Why Do Websites like Boing! Boing! Collect So Much Data?

This exchange between Greg Yardley of Pinch Media and Joel Johnson of Boing! Boing! highlighted a fundamental hypocrisy about data collection and really begs the question of why so many websites think they need to collect so much data about visitors while really making this hard to suss out for normal users.

Yardley is co-founder of Pinch Media which makes spyware that is then baked into iPhone apps. When you use the iPhone app, the app gathers and transmits information about you back to Pinch Media. Johnson highlighted this, but Yardley responded that what company does is no different than what Boing! Boing! does,

Here’s what Boing Boing is running right now, right when I loaded this page:

Google Analytics
Quantcast
Federated Media
HitTail
Doubleclick
Google Custom Search Engine
Tribal Fusion
Six Apart Advertising
Adify
Chitika
AWStats

That’s no fewer than eleven different services that started tracking information about me without my consent. Most (not all) of these services track users across every domain where their code is placed, constructing a profile that’s then used for ad targeting. Some of these services go out of their way to circumvent user attempts to safeguard their privacy. A couple, for instance, store information in the much lesser-known – and rarely deleted – Local Shared Objects that come along with Flash, and have been known to use this information to ‘recreate’ user cookies after they’ve specifically been deleted. A couple more combine the information they’ve gathered about you here with information they’ve pulled in from social networks (where you’re also tracked) to work up a complete demographic profile for targeting. Some of these probably don’t even have a direct relationship with Boing Boing, but are served by other ad networks doing backfill – you could get a different set of trackers, potentially even more invasive, the next time you reload the page.

I didn’t consent to any of the tracking Boing Boing does – there’s no terms of service or privacy policy that pops up on first entry. Even if there *was*, by the time I got here, it’d be too late. If we went by the first commenter’s standards, Boing Boing’s running eleven different pieces of spyware.

The weird thing is that Johnson’s response is extremely weak (emphasis added),

And as far as Boing Boing‘s tracking and analytics goes, I can’t really argue against his general point. It’s useful for me as a writer and small businessman to have some basic stats (tracking pageviews to understand what sort of articles readers find compelling, for instance), and I think most people understand that a baseline of metrics is par for the course on commercial sites, but I hate the amount of tracking the comes out of the ad networks, too, and it only seems to be getting worse.

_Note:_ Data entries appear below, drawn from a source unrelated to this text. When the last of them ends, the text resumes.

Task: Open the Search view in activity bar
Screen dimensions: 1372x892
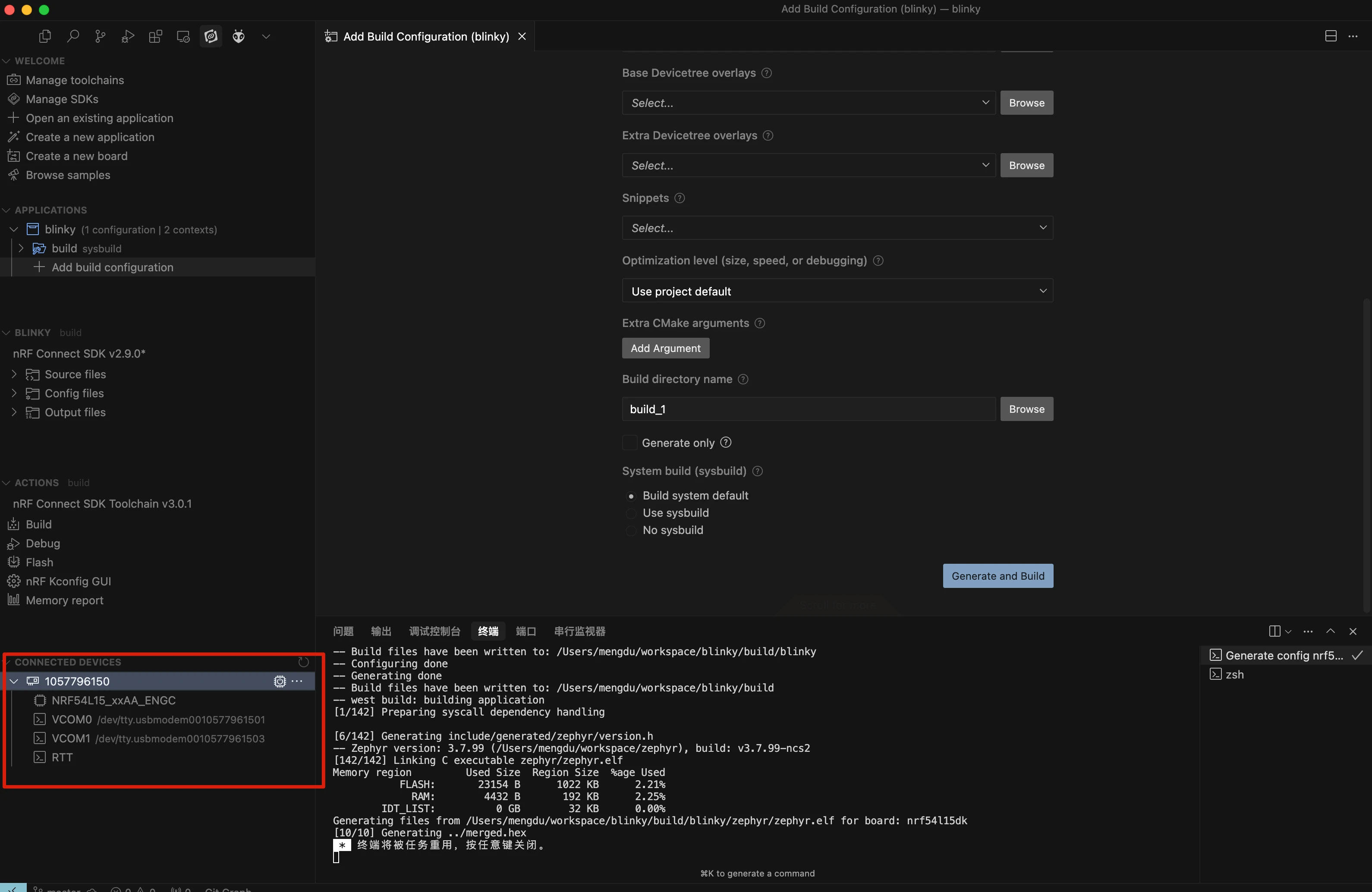Action: (72, 36)
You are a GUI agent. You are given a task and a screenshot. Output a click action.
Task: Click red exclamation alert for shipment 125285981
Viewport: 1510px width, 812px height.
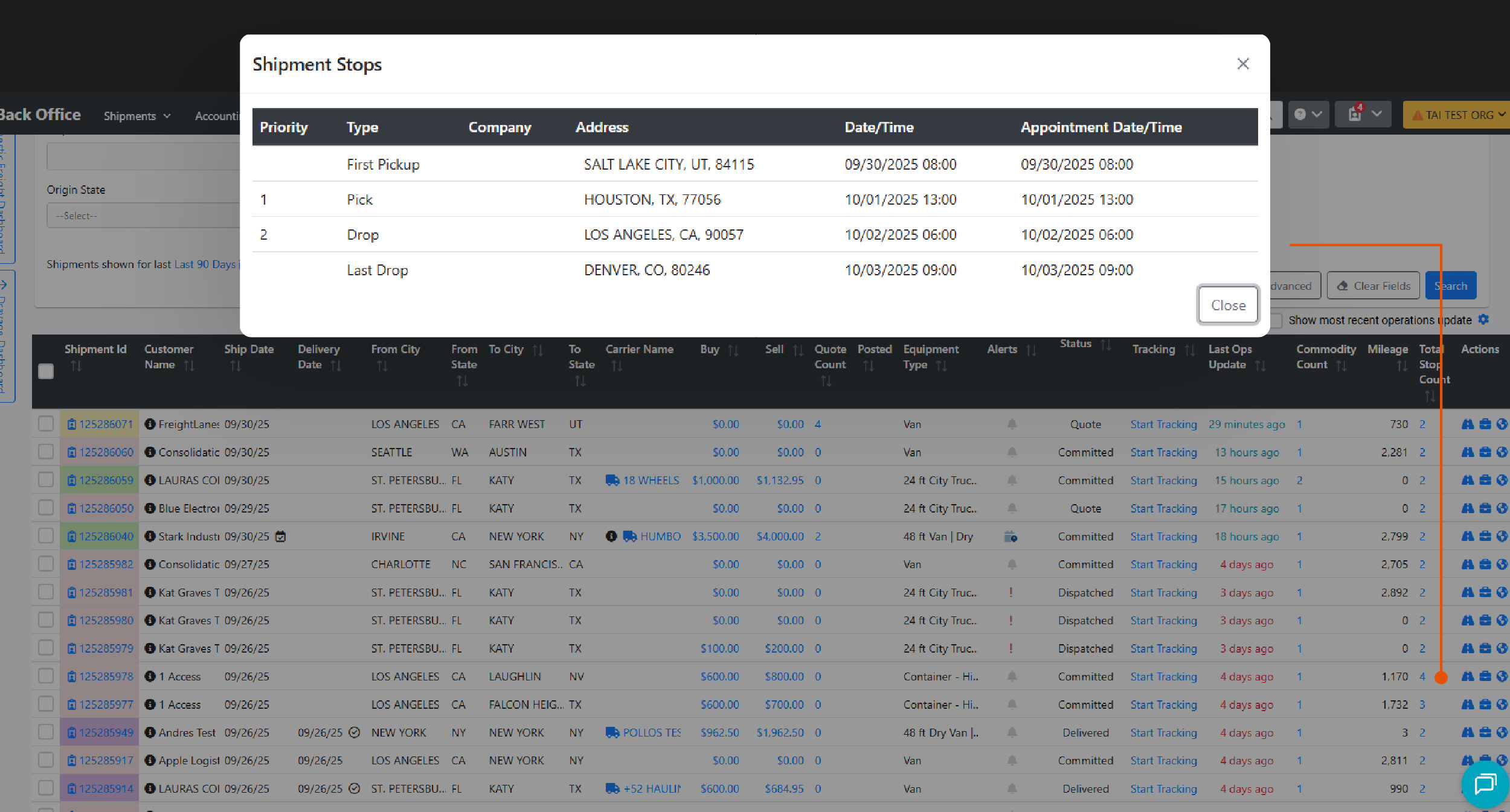coord(1010,593)
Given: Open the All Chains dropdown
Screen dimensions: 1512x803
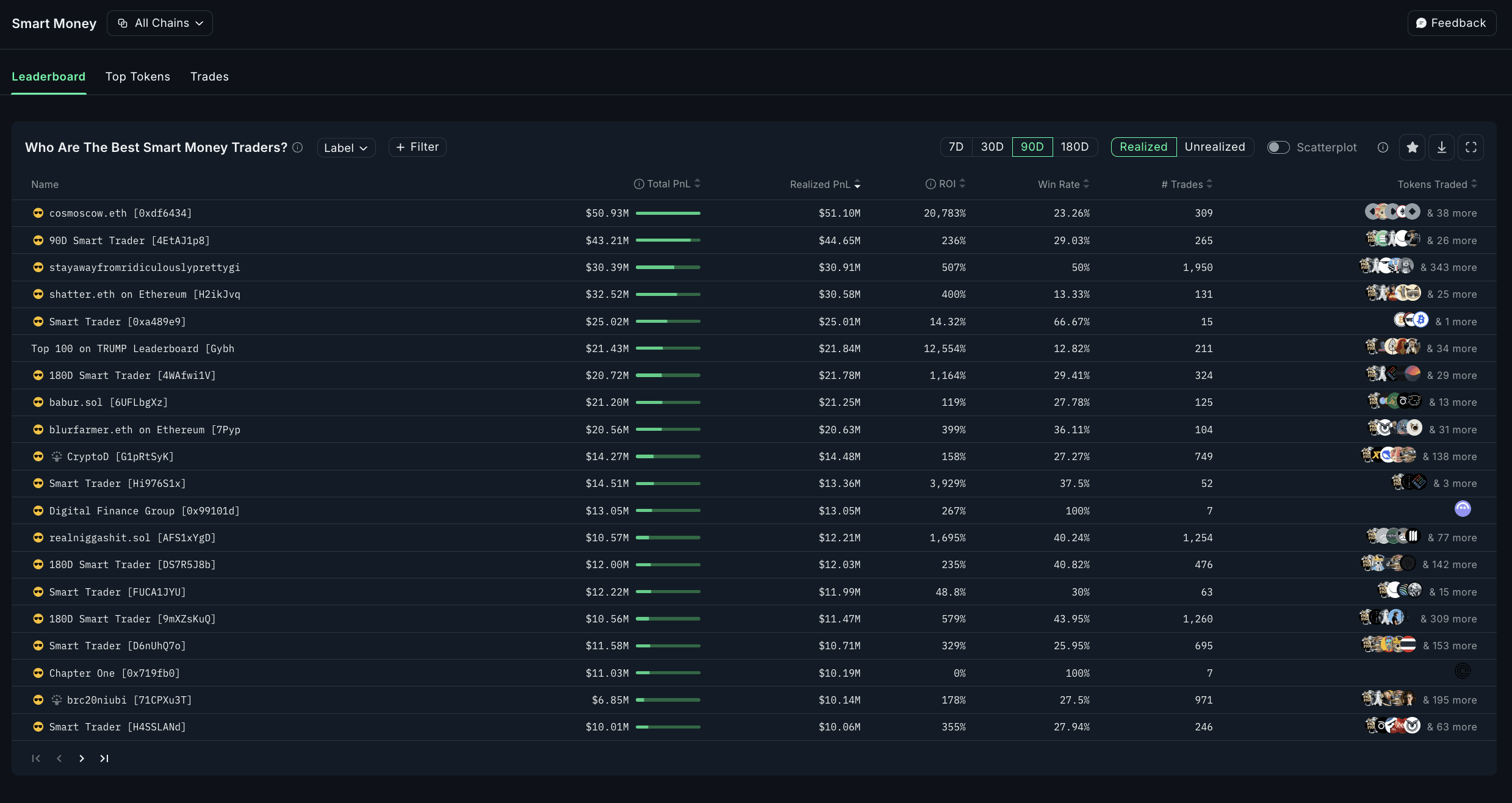Looking at the screenshot, I should (160, 23).
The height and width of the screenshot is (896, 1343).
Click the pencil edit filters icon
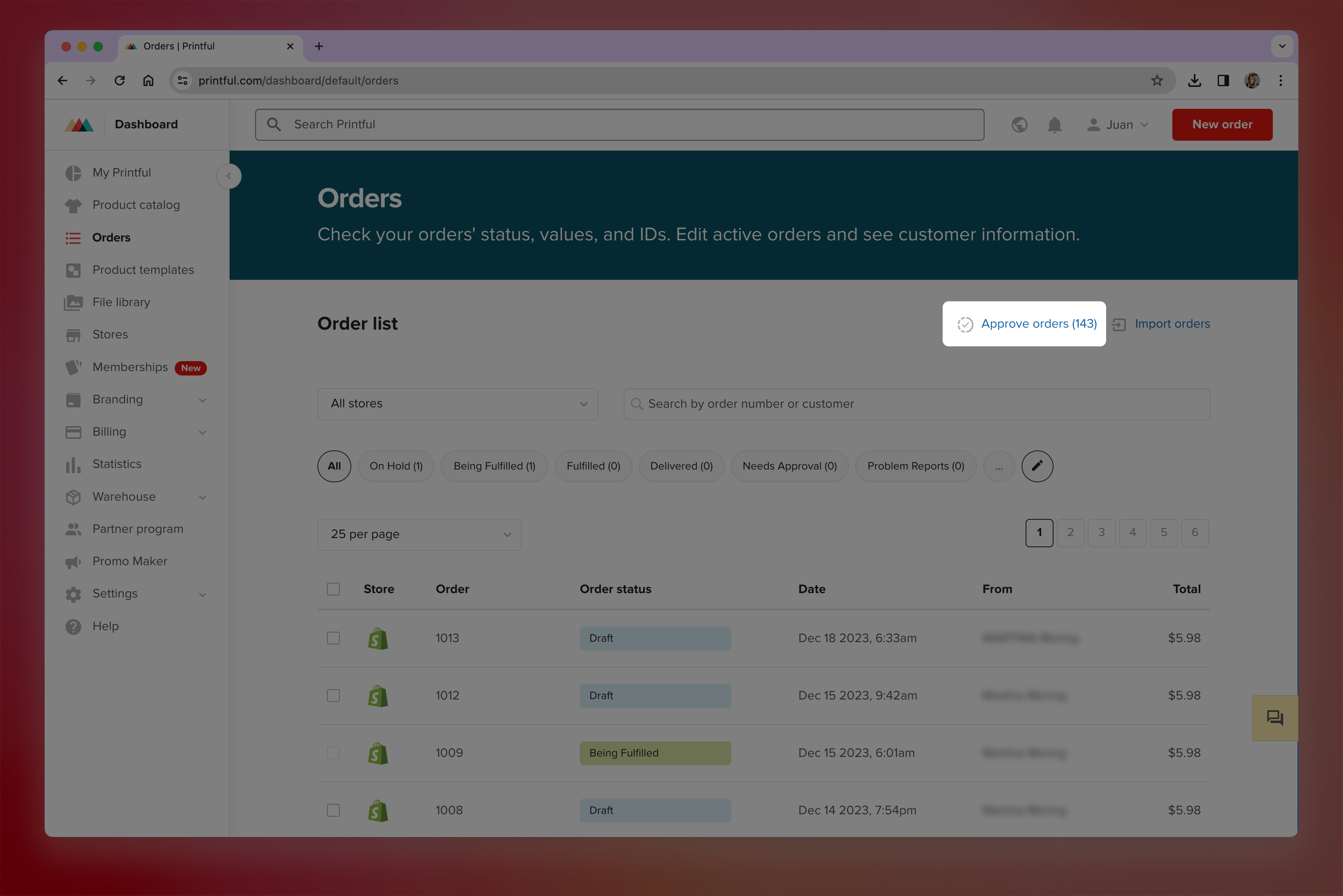(x=1036, y=466)
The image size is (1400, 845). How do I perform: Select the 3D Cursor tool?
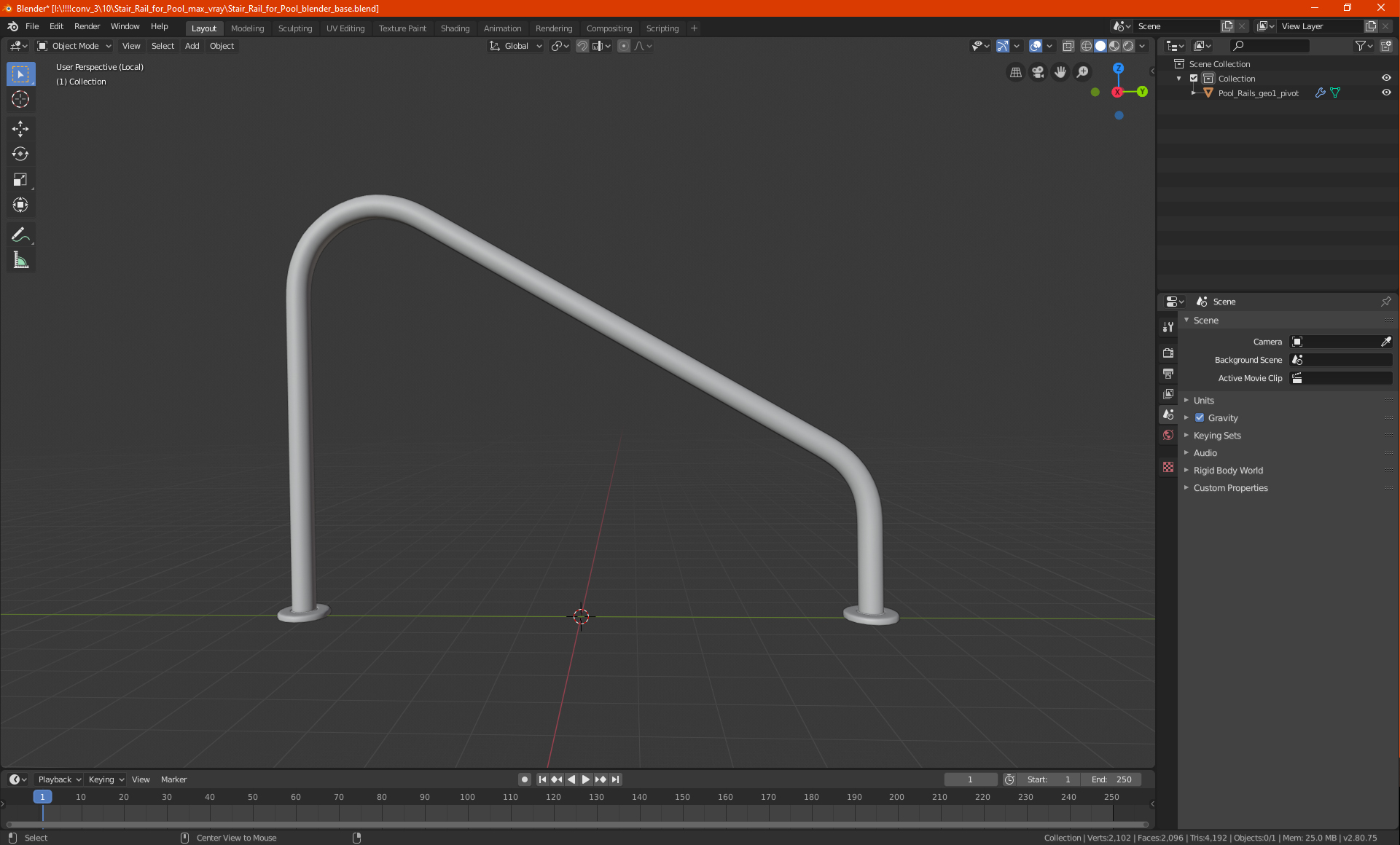click(x=20, y=99)
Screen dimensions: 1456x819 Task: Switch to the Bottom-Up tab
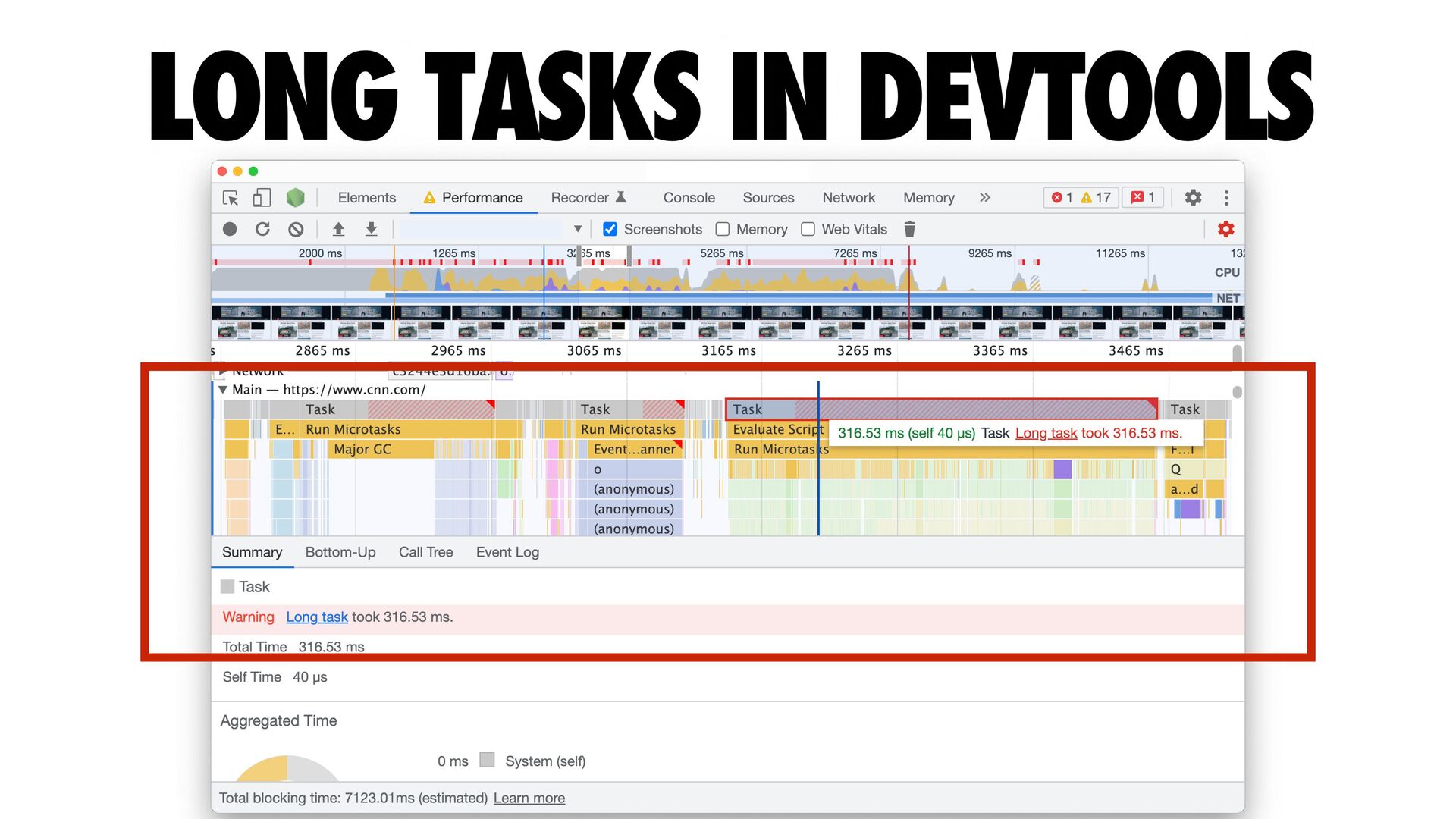[x=340, y=552]
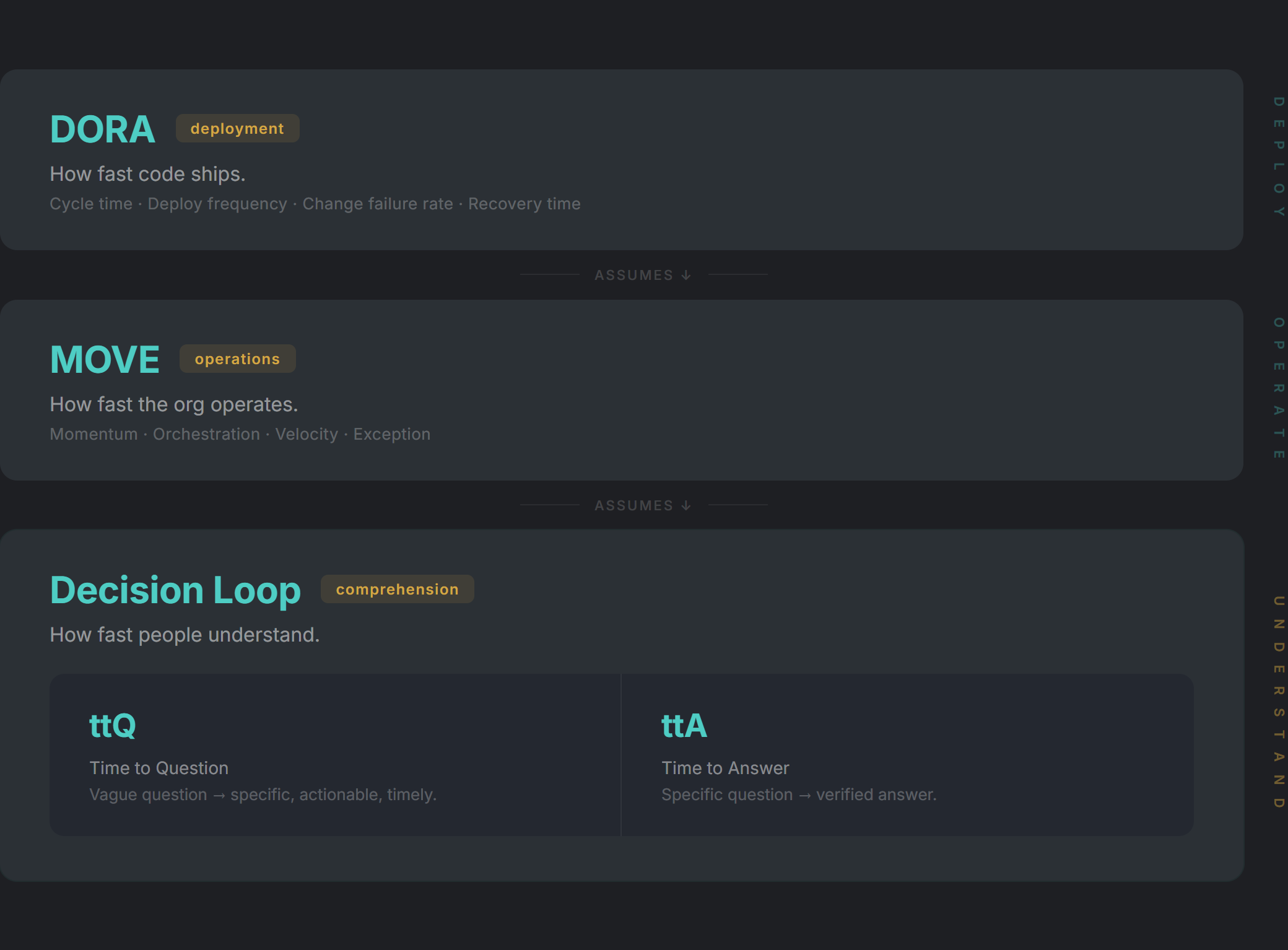
Task: Expand the ASSUMES arrow below MOVE
Action: pos(643,505)
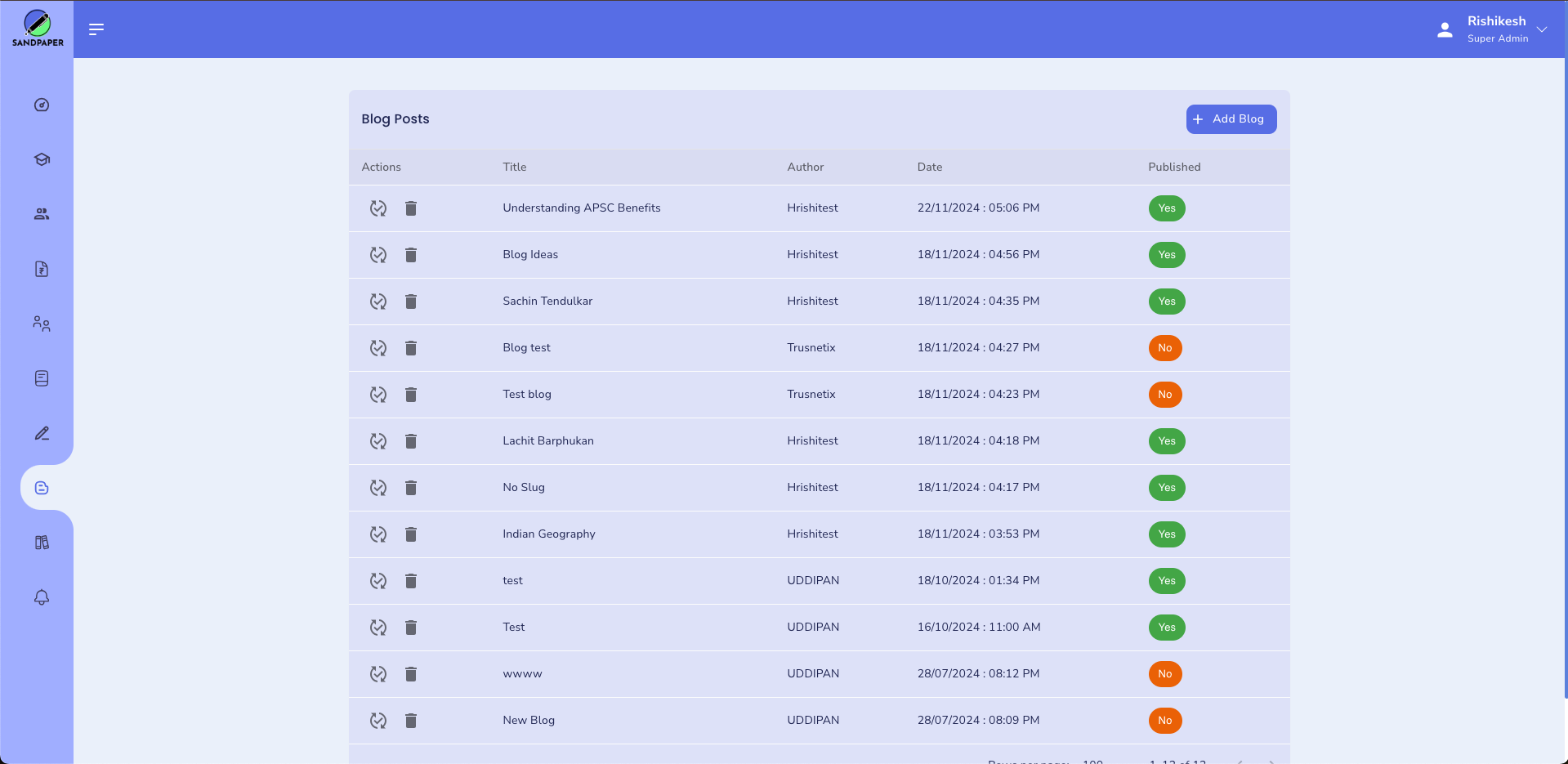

There’s rarely more perfidious Javascript than that coded by an ad network programmer.

First, I think he’s totally wrong about the bolded part. Most people don’t have a clue just how much data the typical website is gathering about them. If you started talking to them about “baseline metrics” as Johnson does their eyes would glaze over.

But even assume that is true, so what? Saying it is useful and most people have come to expect it seem like the sort of weasel words we’d see from any industry trying to cover its ass.

Johnson continues and here’s where he really goes off the rails,

But there’s one difference between web-based tracking and the sort of analytics that Pinch Media gathers on the iPhone: it’s pretty simple to figure out what stats tracking occurs between a web site and a browser on a computer, as Yardley shows; it’s much more difficult to discern—or even be aware of—tracking that occurs in a closed system like the iPhone. And it’s not FUD to point it out so users can make their own decision.

That is a complete crock of shit. It is, in fact, extremely difficult for most people to figure out what is going on when they visit a website. I know pretty much what Boing! Boing! is doing in the background because I run Adblock and NoScript and can quickly look at all of the stuff Yardley points out.

The secretary down the hall has no clue. Moreover, my experience has been that once you show people and they understand, rather than being empowered they are resigned to going along with the system because they have little choice to do otherwise.

I can quickly right click on the NoScript button and enable the Flash movie that I want to see but that it blocked. The secretary has better things to do than spend all of her time trying to guess which script on the page is serving up necessary content and which is going to rat her out to some other server.

And before anyone beats me to it, I do run two services here — Google Ads and WordPress.com stats. Google Ads because I’m a greedy bastard, and WordPress.com stats because I wanted a basic stat tracking without the overkill that is Google Analytics. I’m not prepared to defend either one as motivated by anything other than crass self-interest.